Emsal Mahkeme Kararı İstanbul 3. Asliye Ticaret Mahkemesi 2018/1189 E. 2019/919 K. 16.10.2019 T.

Görüntülediğiniz mahkeme kararı kesinleşmiş bir karardır.

T.C.
İSTANBUL
3. ASLİYE TİCARET MAHKEMESİ

ESAS NO : 2018/1189 Esas
KARAR NO : 2019/919

DAVA : Alacak (Hizmet Sözleşmesinden Kaynaklanan)
DAVA TARİHİ : 20/03/2015
KARAR TARİHİ : 16/10/2019

Mahkememizde görülmekte olan Alacak (Hizmet Sözleşmesinden Kaynaklanan) davasının yapılan açık yargılamaları sonunda :
GEREĞİ DÜŞÜNÜLDÜ :
Davacı vekili dava dilekçesinde özetle : :müvekkili şirketin 4 farklı adreste iş yerinin olduğunu, bahse konu işyerleri için yıllardır enerji dağıtım şirketlerine kayıp kaçak bedeli, dağıtım bedeli, sayaç okuma bedeli, iletişim sistemleri bedeli ve perakende satış hizmet bedelini ödediğini, ancak müvekkile fatura edilen bu bedeller karşılğında hiçbir hizmet sunulmadığını, davalıca işyerlerinin elektrik tüketimi için kesilen ve müvekkilinden tahsil edilen kayıp kaçak bedeli, dağıtım bedeli, sayaç okuma bedeli, iletişim sistemleri bedeli, perakende satış hizmet bedellerinin hukuka aykırı olduğunu, müvekkilinin davalıya haksız yere geriye dönük 10 yıl boyunca ödediği bedellerin müvekkiline geri iadesi için iş bu davayı talep ve dava etmiştir.
CEVAP:
Davalı …….A.Ş.vekili davaya cevap dilekçesinde özetle; 6446 Sayılı Kanunun 17. maddesinde değişiklik yapan 6719 Sayılı Kanunun 21. maddesi ve Geçici 20. maddesi ile eklenen hükümler ve Kanun, 17 Haziran 2016 tarihli Resmi Gazete’de yayımlanarak yürürlüğe girmiş olup, bazı yargı mercileri tarafından kanunla düzenlenmediğinden bahisle tüketicilerden tahsilinin mümkün olmadığı yönünde yoruma maruz kalan tarife bileşenlerinin (Kayıp Kaçak Bedeli, İletim Sistem Kullanım Bedeli, Dağıtım Bedeli, Perakende Satış Hizmet Bedeli, Perakende Satış Hizmet Bedeli-sayaç Okuma Bedelinin) bu kanun ile artık yasal tanıma kavuştuğunu ve buna ek olarak bu hükümlerin yürümekte olan tüm uyuşmazlıklara da uygulanacağının belirtildiğini ve iş bu davanın reddine karar verilmesini talep etmiştir.

================

Çözülecek Görev = Mahkeme kararında "Emsal Mahkeme Kararı" ile başlayıp "DAVA : Alacak (Hizmet Sözleşmesinden Kaynaklanan)" ile biten bölümü aynen tekrarlar mısınız?

Veri Satırları =
================

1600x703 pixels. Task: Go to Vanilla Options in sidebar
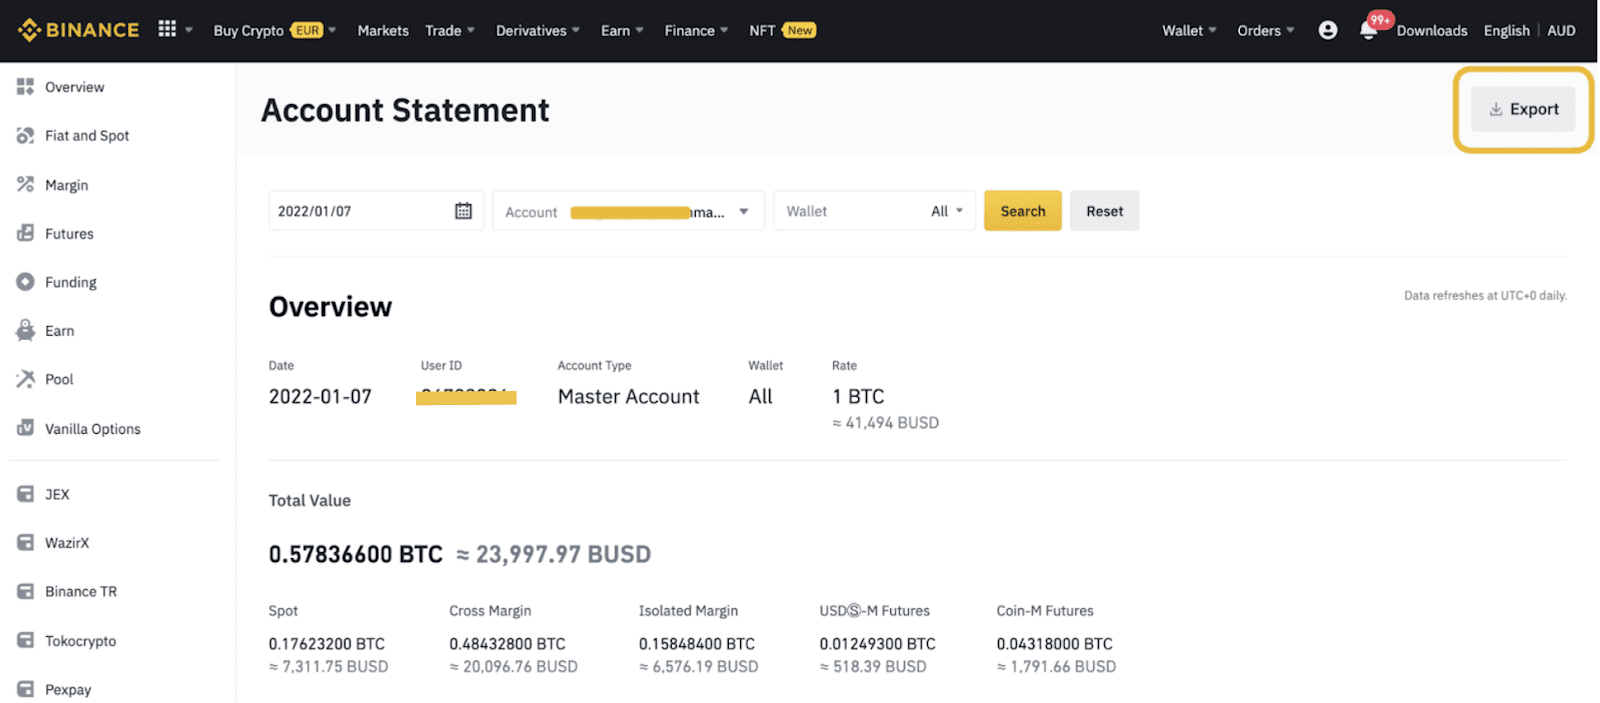point(92,428)
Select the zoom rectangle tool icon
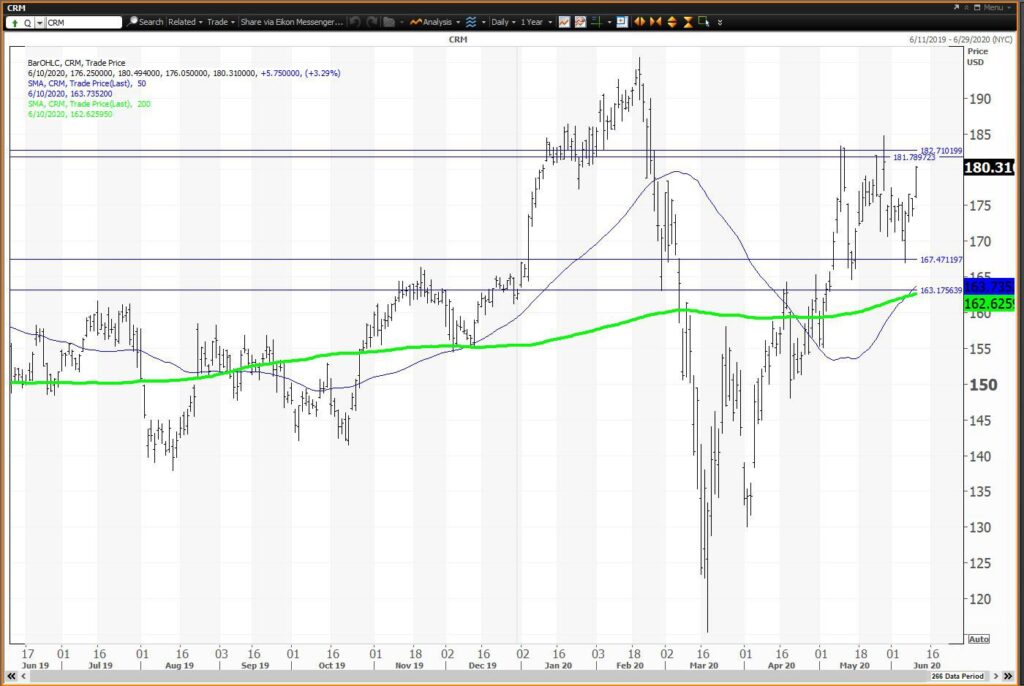1024x686 pixels. pos(703,22)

================

Yazılı Cevap =
Emsal Mahkeme Kararı İstanbul 3. Asliye Ticaret Mahkemesi 2018/1189 E. 2019/919 K. 16.10.2019 T.

Görüntülediğiniz mahkeme kararı kesinleşmiş bir karardır.

T.C.
İSTANBUL
3. ASLİYE TİCARET MAHKEMESİ

ESAS NO : 2018/1189 Esas
KARAR NO : 2019/919

DAVA : Alacak (Hizmet Sözleşmesinden Kaynaklanan)